With the wave of an iPhone 6 or the yet-to-be-released Apple Watch, you can buy groceries or fill up your gas tank at Meijer using Apple Pay.

(Andrew Krietz | MLive.com)

WALKER, MI — With a wave of your iPhone 6 or the soon-to-be-released Apple Watch, you can buy groceries or fill up your gas tank at Meijer using Apple Pay.

This isn’t a case of the Midwest retailer signing on to accept Apple’s new online payment service, but rather that it syncs with mobile pay technology already available at its 213 stores.

“We have had the technology in our stores to accept mobile wallets for several years now,” said Frank Guglielmi, Meijer spokesman.

Meijer installed Near Field Communication technology, also known as “tap and pay,” five years ago for its branded MasterCard and Visa credit cards. Since then, it has been used by customers with other payment methods such as Google Wallet, which was introduced in 2012 for Android phones.

"If a customer has Apple Pay capability, our hardware works with it," Guglielmi said.
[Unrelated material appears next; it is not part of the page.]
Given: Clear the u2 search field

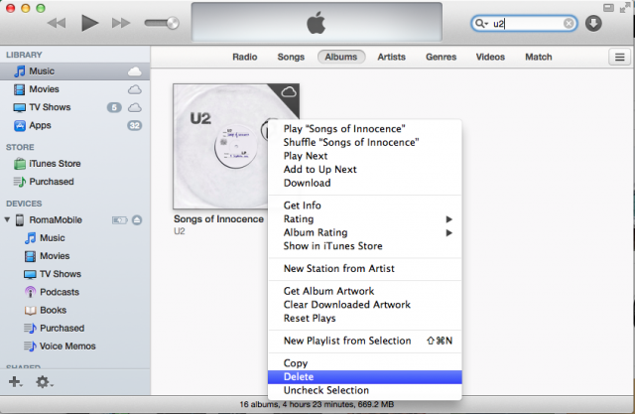Looking at the screenshot, I should coord(569,24).
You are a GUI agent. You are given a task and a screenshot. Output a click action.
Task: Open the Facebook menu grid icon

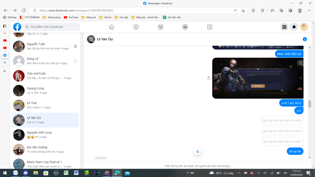(284, 27)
Apple Pay has grown into the biggest mobile payment system since it was launched Oct. 20, reports the Associated Press. The free service lets people make purchases using a credit card or debit card, and a thumbprint.

iPhone 6 owners set up 1 million Apple Pay accounts in the first 72 hours it was offered, Apple CEO Tim Cook announced Monday.
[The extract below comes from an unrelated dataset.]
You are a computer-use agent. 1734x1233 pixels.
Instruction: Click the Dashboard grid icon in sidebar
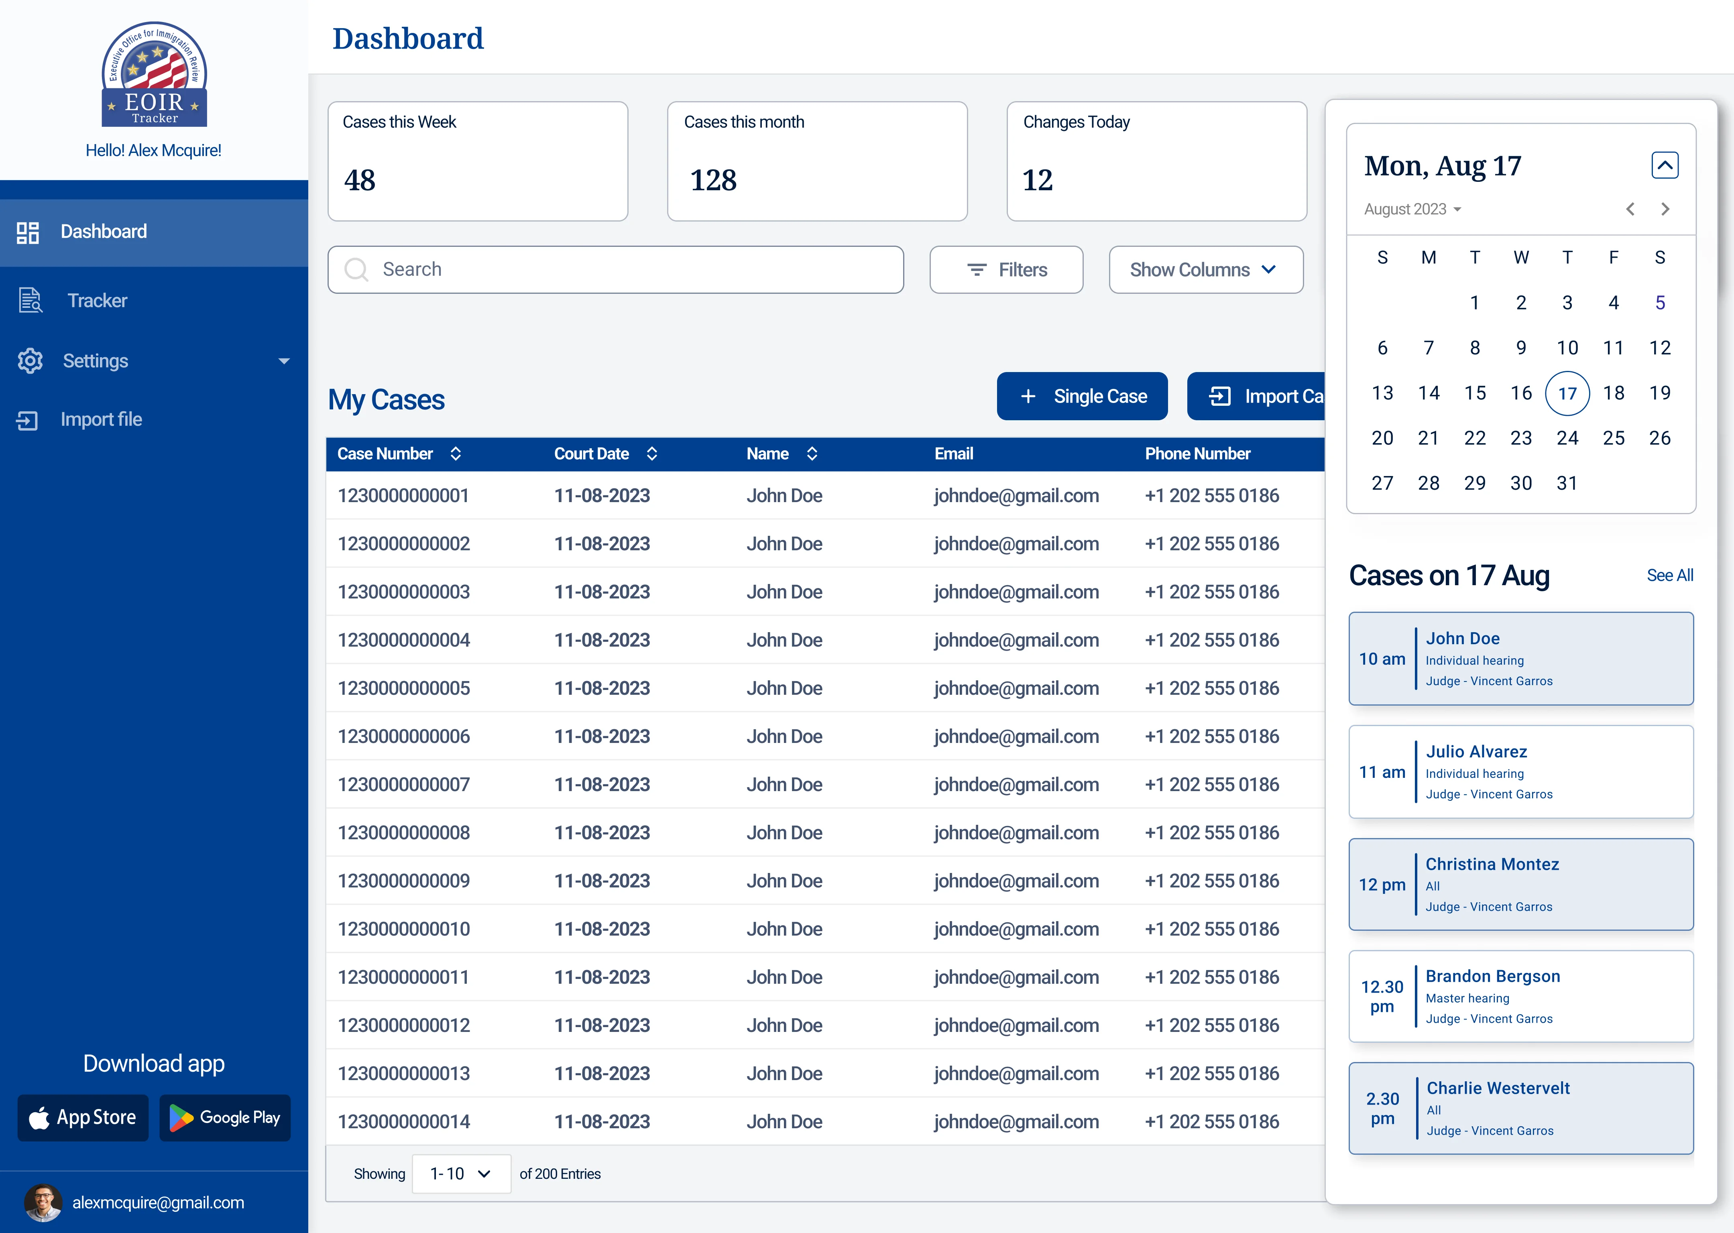(x=28, y=232)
Apple Pay, which works with the six largest credit card companies, can be used at more than 200,000 storefronts across the country. Retailers accepting Apple Pay include McDonald’s, Whole Foods and Walgreens.

Over the weekend, pharmacy chain Rite Aid and CVS disabled Apple Pay from their stores along with Google Wallet. Walmart, Best Buy and Target are also refusing to accept Apple Pay.
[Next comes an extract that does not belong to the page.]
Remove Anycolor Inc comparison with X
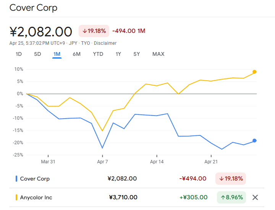This screenshot has width=275, height=210. (x=256, y=197)
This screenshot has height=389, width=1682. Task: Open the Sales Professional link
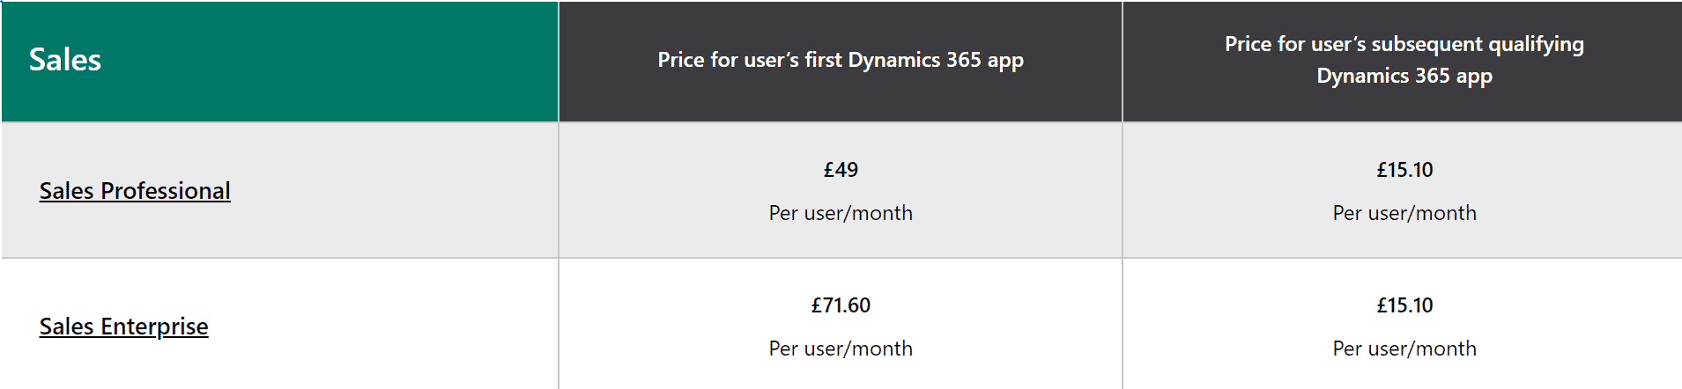point(135,191)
The store chains are part of Merchant Customer Exchange, or MCX, a retailer-led mobile wallet initiative launched last year to develop a competing system that will be available next year. Their system, called CurrentC, would cut out credit card companies and their processing fees while collecting data on shoppers’ buying habits.

CurrentC, which would draw money from a checking account similar to a debit card, has been criticized for being more difficult to use than Apple Pay, and not as secure.

Still, the consortium boasts more than 50 retailers that collectively operate nearly 90,000 storefronts and process more than $1 trillion in payments annually.

Meijer is both a member of MCX and listed on Apple’s site to use Apple Pay. At this point, Meijer does not plan on blocking Apple Pay.

“We don’t plan to remove or disable these systems,” Guglielmi told MLive on Tuesday.

The New York Times reported today that retailers who signed up for CurrentC are legally forbidden from accepting Apple Pay.

"If these retailers break their contracts, they will face steep fines for doing so," reports the NYT's Mike Isaac.

But Peter Carstensen, who teaches antitrust at the University of Wisconsin Law School, tells Reuters that approach could be a violation of antitrust laws if there is an organized effort by the retailers to drop Apple and Google's payment services.

There's a rush to gain a foothold in the mobile pay market, which will grow to a $90 billion by 2017, forecasts Forrester Research.